- [Supplied material]:
***
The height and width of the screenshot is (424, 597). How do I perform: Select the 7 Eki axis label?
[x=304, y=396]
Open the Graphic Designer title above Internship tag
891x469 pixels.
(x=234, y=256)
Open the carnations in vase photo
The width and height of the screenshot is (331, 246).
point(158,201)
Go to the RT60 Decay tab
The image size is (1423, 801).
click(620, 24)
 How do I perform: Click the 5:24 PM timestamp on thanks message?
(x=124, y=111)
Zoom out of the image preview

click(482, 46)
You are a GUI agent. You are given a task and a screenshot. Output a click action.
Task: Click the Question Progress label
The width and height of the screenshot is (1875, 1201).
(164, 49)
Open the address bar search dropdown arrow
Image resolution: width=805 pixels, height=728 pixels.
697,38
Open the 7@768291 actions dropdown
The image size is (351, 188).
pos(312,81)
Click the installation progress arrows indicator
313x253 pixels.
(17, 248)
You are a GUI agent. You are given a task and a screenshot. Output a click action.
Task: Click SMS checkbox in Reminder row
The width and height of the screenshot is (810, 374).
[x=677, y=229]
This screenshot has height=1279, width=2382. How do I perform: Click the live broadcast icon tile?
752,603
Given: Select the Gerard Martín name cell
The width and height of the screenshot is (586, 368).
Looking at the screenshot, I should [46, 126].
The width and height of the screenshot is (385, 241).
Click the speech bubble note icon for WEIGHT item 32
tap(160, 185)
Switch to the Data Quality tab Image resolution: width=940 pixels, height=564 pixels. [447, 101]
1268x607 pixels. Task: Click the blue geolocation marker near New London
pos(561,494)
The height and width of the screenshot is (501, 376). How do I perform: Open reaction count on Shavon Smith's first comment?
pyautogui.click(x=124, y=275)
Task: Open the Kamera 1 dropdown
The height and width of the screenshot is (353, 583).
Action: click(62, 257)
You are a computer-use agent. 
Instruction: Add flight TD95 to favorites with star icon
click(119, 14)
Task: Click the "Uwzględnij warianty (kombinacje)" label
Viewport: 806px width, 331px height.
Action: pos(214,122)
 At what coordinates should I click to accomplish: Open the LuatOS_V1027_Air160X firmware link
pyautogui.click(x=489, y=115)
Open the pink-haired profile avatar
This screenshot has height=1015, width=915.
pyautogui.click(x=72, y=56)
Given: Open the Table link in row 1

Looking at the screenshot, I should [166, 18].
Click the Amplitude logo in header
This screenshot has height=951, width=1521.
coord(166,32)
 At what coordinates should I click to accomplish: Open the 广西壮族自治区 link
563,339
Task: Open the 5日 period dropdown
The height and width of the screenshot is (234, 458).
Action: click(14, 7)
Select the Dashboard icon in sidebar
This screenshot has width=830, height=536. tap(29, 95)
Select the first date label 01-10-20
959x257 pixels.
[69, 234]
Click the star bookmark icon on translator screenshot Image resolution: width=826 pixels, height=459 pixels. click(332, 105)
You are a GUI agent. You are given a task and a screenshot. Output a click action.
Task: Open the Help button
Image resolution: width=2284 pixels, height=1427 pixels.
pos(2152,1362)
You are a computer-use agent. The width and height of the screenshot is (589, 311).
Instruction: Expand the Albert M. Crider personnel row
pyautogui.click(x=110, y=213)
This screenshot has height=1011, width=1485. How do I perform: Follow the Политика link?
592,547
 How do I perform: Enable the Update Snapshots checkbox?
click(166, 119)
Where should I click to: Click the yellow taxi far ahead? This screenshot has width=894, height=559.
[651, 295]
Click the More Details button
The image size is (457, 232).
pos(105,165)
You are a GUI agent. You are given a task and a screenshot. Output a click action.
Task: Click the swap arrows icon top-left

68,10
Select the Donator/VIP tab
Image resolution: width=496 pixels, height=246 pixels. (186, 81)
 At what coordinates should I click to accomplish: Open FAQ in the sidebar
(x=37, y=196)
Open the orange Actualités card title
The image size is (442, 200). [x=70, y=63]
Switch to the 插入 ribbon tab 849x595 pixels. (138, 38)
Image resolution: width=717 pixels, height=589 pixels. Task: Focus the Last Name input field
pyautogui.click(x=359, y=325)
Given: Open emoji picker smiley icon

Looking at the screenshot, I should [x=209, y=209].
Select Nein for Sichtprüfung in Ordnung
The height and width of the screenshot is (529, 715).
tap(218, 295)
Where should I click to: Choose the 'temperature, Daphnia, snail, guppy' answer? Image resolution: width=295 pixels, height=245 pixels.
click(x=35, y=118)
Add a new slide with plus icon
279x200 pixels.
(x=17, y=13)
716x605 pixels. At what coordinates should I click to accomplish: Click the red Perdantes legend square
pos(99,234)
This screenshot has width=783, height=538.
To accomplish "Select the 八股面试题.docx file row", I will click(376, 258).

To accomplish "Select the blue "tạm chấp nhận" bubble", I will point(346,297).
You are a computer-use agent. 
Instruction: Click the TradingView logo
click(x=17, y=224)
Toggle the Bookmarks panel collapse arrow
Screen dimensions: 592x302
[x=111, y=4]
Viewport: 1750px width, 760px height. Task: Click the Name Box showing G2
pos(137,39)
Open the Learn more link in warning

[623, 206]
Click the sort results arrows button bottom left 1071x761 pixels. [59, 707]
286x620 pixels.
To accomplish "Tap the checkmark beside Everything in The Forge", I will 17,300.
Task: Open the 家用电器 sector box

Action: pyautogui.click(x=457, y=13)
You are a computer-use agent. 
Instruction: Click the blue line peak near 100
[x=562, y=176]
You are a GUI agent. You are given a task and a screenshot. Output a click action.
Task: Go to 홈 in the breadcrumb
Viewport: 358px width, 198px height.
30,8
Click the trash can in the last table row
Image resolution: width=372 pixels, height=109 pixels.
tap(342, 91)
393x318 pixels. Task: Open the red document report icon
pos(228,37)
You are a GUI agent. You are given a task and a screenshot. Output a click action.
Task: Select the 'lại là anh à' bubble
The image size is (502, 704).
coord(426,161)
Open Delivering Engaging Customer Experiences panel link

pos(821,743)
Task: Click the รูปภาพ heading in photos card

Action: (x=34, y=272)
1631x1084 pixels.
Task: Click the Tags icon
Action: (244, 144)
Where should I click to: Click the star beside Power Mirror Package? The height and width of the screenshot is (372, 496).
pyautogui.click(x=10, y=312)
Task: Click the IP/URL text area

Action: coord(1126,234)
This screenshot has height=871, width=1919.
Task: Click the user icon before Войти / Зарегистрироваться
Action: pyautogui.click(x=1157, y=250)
***
- [What the exercise asks]: Copy out all of the items above without changing anything.

- [Completed exercise]:
The height and width of the screenshot is (424, 597). How do I perform: Select the 7 Eki axis label?
[x=304, y=396]
Open the Graphic Designer title above Internship tag
891x469 pixels.
(x=234, y=256)
Open the carnations in vase photo
The width and height of the screenshot is (331, 246).
point(158,201)
Go to the RT60 Decay tab
The image size is (1423, 801).
click(620, 24)
 How do I perform: Click the 5:24 PM timestamp on thanks message?
(x=124, y=111)
Zoom out of the image preview

click(482, 46)
You are a GUI agent. You are given a task and a screenshot. Output a click action.
Task: Click the Question Progress label
The width and height of the screenshot is (1875, 1201).
(164, 49)
Open the address bar search dropdown arrow
Image resolution: width=805 pixels, height=728 pixels.
697,38
Open the 7@768291 actions dropdown
The image size is (351, 188).
pos(312,81)
Click the installation progress arrows indicator
313x253 pixels.
(17, 248)
You are a GUI agent. You are given a task and a screenshot. Output a click action.
Task: Click SMS checkbox in Reminder row
The width and height of the screenshot is (810, 374).
[x=677, y=229]
This screenshot has height=1279, width=2382. How do I perform: Click the live broadcast icon tile?
752,603
Given: Select the Gerard Martín name cell
The width and height of the screenshot is (586, 368).
Looking at the screenshot, I should [46, 126].
The width and height of the screenshot is (385, 241).
Click the speech bubble note icon for WEIGHT item 32
tap(160, 185)
Switch to the Data Quality tab Image resolution: width=940 pixels, height=564 pixels. [447, 101]
1268x607 pixels. Task: Click the blue geolocation marker near New London
pos(561,494)
The height and width of the screenshot is (501, 376). How do I perform: Open reaction count on Shavon Smith's first comment?
pyautogui.click(x=124, y=275)
Task: Open the Kamera 1 dropdown
The height and width of the screenshot is (353, 583).
Action: click(62, 257)
You are a computer-use agent. 
Instruction: Add flight TD95 to favorites with star icon
click(119, 14)
Task: Click the "Uwzględnij warianty (kombinacje)" label
Viewport: 806px width, 331px height.
Action: pos(214,122)
 At what coordinates should I click to accomplish: Open the LuatOS_V1027_Air160X firmware link
pyautogui.click(x=489, y=115)
Open the pink-haired profile avatar
This screenshot has height=1015, width=915.
pyautogui.click(x=72, y=56)
Given: Open the Table link in row 1

Looking at the screenshot, I should [166, 18].
Click the Amplitude logo in header
This screenshot has height=951, width=1521.
coord(166,32)
 At what coordinates should I click to accomplish: Open the 广西壮族自治区 link
563,339
Task: Open the 5日 period dropdown
The height and width of the screenshot is (234, 458).
Action: click(14, 7)
Select the Dashboard icon in sidebar
This screenshot has width=830, height=536. tap(29, 95)
Select the first date label 01-10-20
959x257 pixels.
[69, 234]
Click the star bookmark icon on translator screenshot Image resolution: width=826 pixels, height=459 pixels. click(332, 105)
You are a GUI agent. You are given a task and a screenshot. Output a click action.
Task: Open the Help button
Image resolution: width=2284 pixels, height=1427 pixels.
pos(2152,1362)
You are a computer-use agent. The width and height of the screenshot is (589, 311).
Instruction: Expand the Albert M. Crider personnel row
pyautogui.click(x=110, y=213)
This screenshot has height=1011, width=1485. How do I perform: Follow the Политика link?
592,547
 How do I perform: Enable the Update Snapshots checkbox?
click(166, 119)
Where should I click to: Click the yellow taxi far ahead? This screenshot has width=894, height=559.
[651, 295]
Click the More Details button
The image size is (457, 232).
pos(105,165)
You are a GUI agent. You are given a task and a screenshot. Output a click action.
Task: Click the swap arrows icon top-left

68,10
Select the Donator/VIP tab
Image resolution: width=496 pixels, height=246 pixels. (186, 81)
 At what coordinates should I click to accomplish: Open FAQ in the sidebar
(x=37, y=196)
Open the orange Actualités card title
The image size is (442, 200). [x=70, y=63]
Switch to the 插入 ribbon tab 849x595 pixels. (138, 38)
Image resolution: width=717 pixels, height=589 pixels. Task: Focus the Last Name input field
pyautogui.click(x=359, y=325)
Given: Open emoji picker smiley icon

Looking at the screenshot, I should [x=209, y=209].
Select Nein for Sichtprüfung in Ordnung
The height and width of the screenshot is (529, 715).
tap(218, 295)
Where should I click to: Choose the 'temperature, Daphnia, snail, guppy' answer? Image resolution: width=295 pixels, height=245 pixels.
click(x=35, y=118)
Add a new slide with plus icon
279x200 pixels.
(x=17, y=13)
716x605 pixels. At what coordinates should I click to accomplish: Click the red Perdantes legend square
pos(99,234)
This screenshot has width=783, height=538.
To accomplish "Select the 八股面试题.docx file row", I will click(376, 258).

To accomplish "Select the blue "tạm chấp nhận" bubble", I will point(346,297).
You are a computer-use agent. 
Instruction: Click the TradingView logo
click(x=17, y=224)
Toggle the Bookmarks panel collapse arrow
Screen dimensions: 592x302
[x=111, y=4]
Viewport: 1750px width, 760px height. Task: Click the Name Box showing G2
pos(137,39)
Open the Learn more link in warning

[623, 206]
Click the sort results arrows button bottom left 1071x761 pixels. [59, 707]
286x620 pixels.
To accomplish "Tap the checkmark beside Everything in The Forge", I will 17,300.
Task: Open the 家用电器 sector box

Action: pyautogui.click(x=457, y=13)
You are a computer-use agent. 
Instruction: Click the blue line peak near 100
[x=562, y=176]
You are a GUI agent. You are given a task and a screenshot. Output a click action.
Task: Go to 홈 in the breadcrumb
Viewport: 358px width, 198px height.
30,8
Click the trash can in the last table row
Image resolution: width=372 pixels, height=109 pixels.
tap(342, 91)
393x318 pixels. Task: Open the red document report icon
pos(228,37)
You are a GUI agent. You are given a task and a screenshot. Output a click action.
Task: Select the 'lại là anh à' bubble
The image size is (502, 704).
coord(426,161)
Open Delivering Engaging Customer Experiences panel link

pos(821,743)
Task: Click the รูปภาพ heading in photos card

Action: (x=34, y=272)
1631x1084 pixels.
Task: Click the Tags icon
Action: (244, 144)
Where should I click to: Click the star beside Power Mirror Package? The height and width of the screenshot is (372, 496).
pyautogui.click(x=10, y=312)
Task: Click the IP/URL text area

Action: coord(1126,234)
This screenshot has height=871, width=1919.
Task: Click the user icon before Войти / Зарегистрироваться
Action: pyautogui.click(x=1157, y=250)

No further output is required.